* QUOTED PASSAGE *
In the U.S., the Environmental Protection Administration (“EPA”)
published the final Clean Power Plan in the Federal Register. This
regulatory action is one of the keystones of the current
administration’s climate change initiative and, with this announcement,
the EPA will begin accepting comments on its proposed “Model Rule” which
is intended to provide states with a road map for developing their
plans, including use of biomass, to meet the aggressive CO2
emissions reductions and renewable energy targets. Although a series of
expected lawsuits have been filed against the EPA’s action, states are
still expected to submit their plans by September 2016.
“Customers in our core European utility market segment continue to see
profitable opportunities to generate renewable energy by converting
coal-fired assets to biomass-fired power stations,” said Mr. Keppler.
“In addition to the highly visible growth in this sector, we are also
encouraged by the initial regulatory progress for utility demand in the
U.S. and the rapidly growing institutional, industrial, and residential
heating demand for wood pellets both here and abroad, which our
production increasingly has the opportunity to serve.”
Investor Conference
Management will be participating in the 2015 RBC Capital Markets’ MLP
Conference in Dallas, Texas on November 19, 2015.
Conference Call
The Partnership will host a conference call with executive management
related to its third quarter 2015 results and to discuss our outlook,
guidance, market update, and update on our sponsor’s activities at
10:00 a.m. (Eastern Time) on Thursday, November 5, 2015. Information on
how interested parties may listen to the conference call is available in
the Investor Relations page of our website (www.envivabiomass.com).
A replay of the conference call will be available on our website after
the live call concludes.
About Enviva Partners, LP
Enviva Partners, LP (NYSE:EVA) is a publicly traded master limited
partnership that aggregates a natural resource, wood fiber, and
processes it into a transportable form, wood pellets. The Partnership
sells a significant majority of its wood pellets through long-term,
take-or-pay agreements with creditworthy customers in the United Kingdom
and Europe. The Partnership owns and operates five plants in Northampton
County and Ahoskie, North Carolina; Amory and Wiggins, Mississippi; and
Cottondale, Florida. We have a combined production capacity of
approximately 1.7 million metric tons of wood pellets per year. In
addition, the Partnership owns a deep-water marine terminal at the Port
of Chesapeake, Virginia, which is used to export wood pellets. Enviva
Partners also exports pellets through the ports of Mobile, Alabama and
Panama City, Florida.

* BRIEF 1 *
Answer these questions from the press release:
(a) By what month and year are states still expected to submit their plans?
(b) On what date and at what time will the conference call take place?
(c) What is the combined annual production capacity of the five plants?
* BRIEF 2 *
Copy everything from "published the final" down to "by September 2016." in the press release, switching "lawsuits" to "legal challenges".
The entries are not needed for this work.

* MATERIAL PROVIDED *

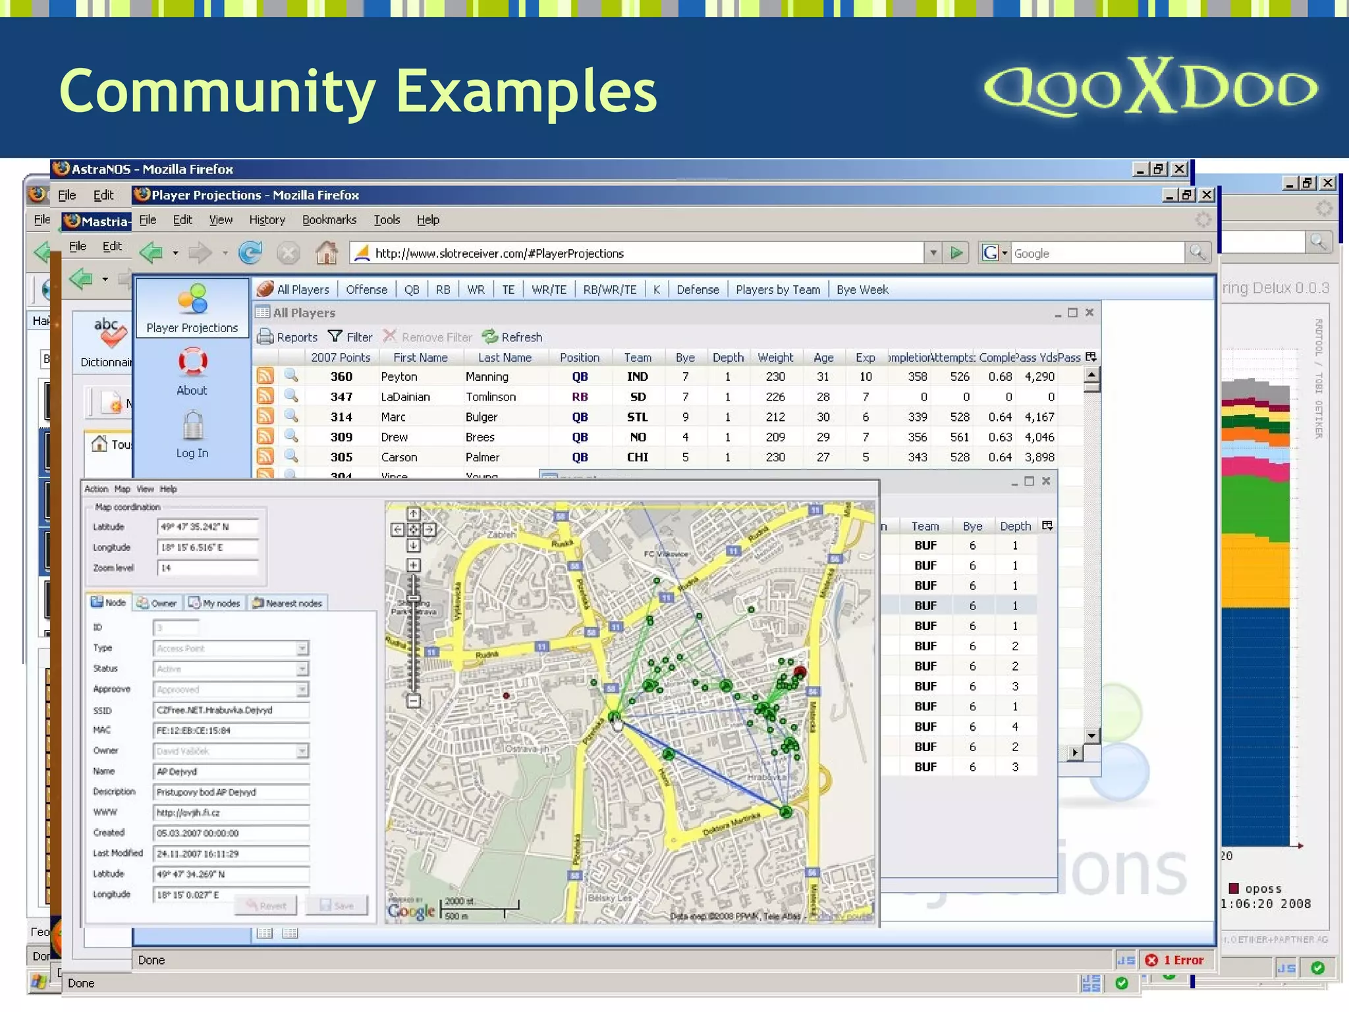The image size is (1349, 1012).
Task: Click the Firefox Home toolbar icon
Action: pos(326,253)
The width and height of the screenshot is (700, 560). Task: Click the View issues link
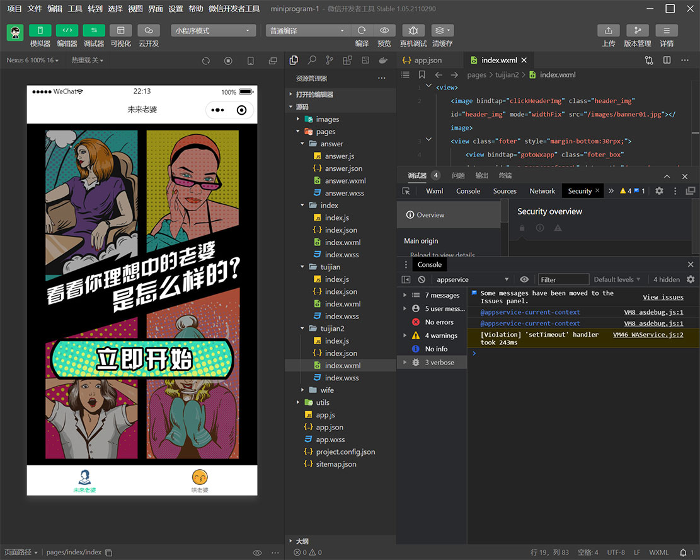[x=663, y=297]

* WRITTEN SOLUTION 1 *
(a) September 2016
(b) Thursday, November 5, 2015, at 10:00 a.m. Eastern Time
(c) Approximately 1.7 million metric tons of wood pellets per year

* WRITTEN SOLUTION 2 *
published the final Clean Power Plan in the Federal Register. This
regulatory action is one of the keystones of the current
administration’s climate change initiative and, with this announcement,
the EPA will begin accepting comments on its proposed “Model Rule” which
is intended to provide states with a road map for developing their
plans, including use of biomass, to meet the aggressive CO2
emissions reductions and renewable energy targets. Although a series of
expected legal challenges have been filed against the EPA’s action, states are
still expected to submit their plans by September 2016.